Got it. Can't wait to read and rate it!


----------



## amy22 (May 11, 2008)

I got it, read it, and reviewed it. Definitely needed that box of tissues. It was a great book, loved the recipes also. I'm so very sorry for your loss. Thank you.


----------



## OutWest (Oct 6, 2011)

Came back to say I just finished it and enjoyed it immensely. Buddy Girl's last day was lovely, and I started crying while reading that part. I hope you'll tell use more about Daisy someday. Thanks for. Sharing.


----------



## RecipeRenovator (Oct 1, 2012)

Thank you all so much. I appreciate your help in spreading the word. I'll have two more free days in April and two more in May, and then it will be available more widely. I'm also looking into doing a print version... any suggestions on how I might best spread the word through the Golden community? I want to make sure that anyone who needs the book can find the book. Thanks friends.
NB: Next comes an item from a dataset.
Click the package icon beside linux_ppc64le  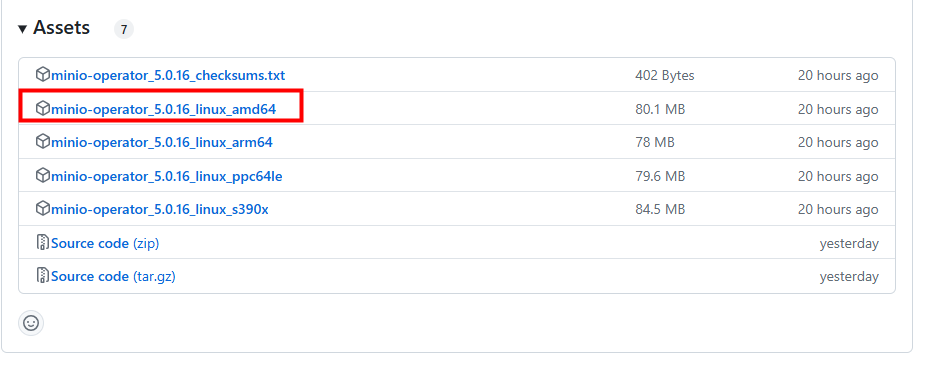[x=43, y=176]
And to the people who recently lost their dogs, I am so very sorry. I do truly know how much it hurts. Pixie's mom... I do now love Daisy immensely. She is very different than Buddy Girl, but that is why I love her.


----------



## CAROLINA MOM (May 12, 2009)

I am in the process of reading your book right now, I love it. 

Thank you for sharing this.

Anyone who has lost a Golden or is in the grieving process, this is a great read, very helpful.


----------